**WHAT NEEDS TO BE DONE**
Treat the line containing "The height and width of the screenshot is (798, 1512)." as the first line of the answer and the last line of the data as its final line, reproducing every line between exactly.

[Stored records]

============================================================

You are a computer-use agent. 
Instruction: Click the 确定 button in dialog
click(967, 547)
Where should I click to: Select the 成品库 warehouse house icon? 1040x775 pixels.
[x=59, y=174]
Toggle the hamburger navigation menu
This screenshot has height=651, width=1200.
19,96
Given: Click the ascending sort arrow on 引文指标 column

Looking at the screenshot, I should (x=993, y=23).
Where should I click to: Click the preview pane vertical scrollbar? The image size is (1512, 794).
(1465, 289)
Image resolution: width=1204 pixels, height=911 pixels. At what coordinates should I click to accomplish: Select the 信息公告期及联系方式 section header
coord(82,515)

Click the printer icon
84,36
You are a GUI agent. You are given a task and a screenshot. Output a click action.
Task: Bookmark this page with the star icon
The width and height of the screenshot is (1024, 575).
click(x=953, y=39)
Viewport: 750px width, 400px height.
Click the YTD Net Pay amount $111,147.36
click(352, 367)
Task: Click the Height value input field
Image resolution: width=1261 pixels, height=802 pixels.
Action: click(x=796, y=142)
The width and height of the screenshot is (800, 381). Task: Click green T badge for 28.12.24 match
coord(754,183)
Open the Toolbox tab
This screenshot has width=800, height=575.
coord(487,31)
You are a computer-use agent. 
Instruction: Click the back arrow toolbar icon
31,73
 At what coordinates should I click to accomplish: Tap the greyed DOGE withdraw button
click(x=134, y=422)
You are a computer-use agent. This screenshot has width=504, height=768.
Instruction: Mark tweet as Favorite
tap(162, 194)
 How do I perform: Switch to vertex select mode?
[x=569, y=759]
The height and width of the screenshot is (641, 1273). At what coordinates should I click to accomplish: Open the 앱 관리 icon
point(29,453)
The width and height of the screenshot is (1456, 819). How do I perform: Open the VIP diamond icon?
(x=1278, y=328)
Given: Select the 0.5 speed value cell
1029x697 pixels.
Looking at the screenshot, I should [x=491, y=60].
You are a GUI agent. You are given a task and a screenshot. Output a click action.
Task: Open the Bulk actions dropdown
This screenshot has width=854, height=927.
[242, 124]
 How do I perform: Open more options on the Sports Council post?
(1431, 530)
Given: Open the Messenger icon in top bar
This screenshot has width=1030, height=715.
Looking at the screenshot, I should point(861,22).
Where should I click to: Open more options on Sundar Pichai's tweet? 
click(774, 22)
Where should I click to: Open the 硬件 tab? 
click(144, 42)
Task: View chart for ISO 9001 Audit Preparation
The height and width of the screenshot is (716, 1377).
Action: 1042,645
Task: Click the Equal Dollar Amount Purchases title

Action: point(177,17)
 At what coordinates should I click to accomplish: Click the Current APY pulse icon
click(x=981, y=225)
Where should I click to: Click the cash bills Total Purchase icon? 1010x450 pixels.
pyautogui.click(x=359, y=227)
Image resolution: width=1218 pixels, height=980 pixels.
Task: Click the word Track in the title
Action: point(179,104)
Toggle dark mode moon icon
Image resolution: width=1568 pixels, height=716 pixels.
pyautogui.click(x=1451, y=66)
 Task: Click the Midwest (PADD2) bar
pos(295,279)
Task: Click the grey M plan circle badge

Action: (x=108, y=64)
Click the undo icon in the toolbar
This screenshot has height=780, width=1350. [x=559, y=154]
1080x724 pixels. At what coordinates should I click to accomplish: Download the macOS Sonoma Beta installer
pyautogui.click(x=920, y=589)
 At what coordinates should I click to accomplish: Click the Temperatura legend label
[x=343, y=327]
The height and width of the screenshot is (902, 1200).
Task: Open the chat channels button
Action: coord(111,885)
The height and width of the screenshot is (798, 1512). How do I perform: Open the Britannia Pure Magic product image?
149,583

============================================================

**TASK ANSWER**
The height and width of the screenshot is (798, 1512). How do I perform: Open the Britannia Pure Magic product image?
149,583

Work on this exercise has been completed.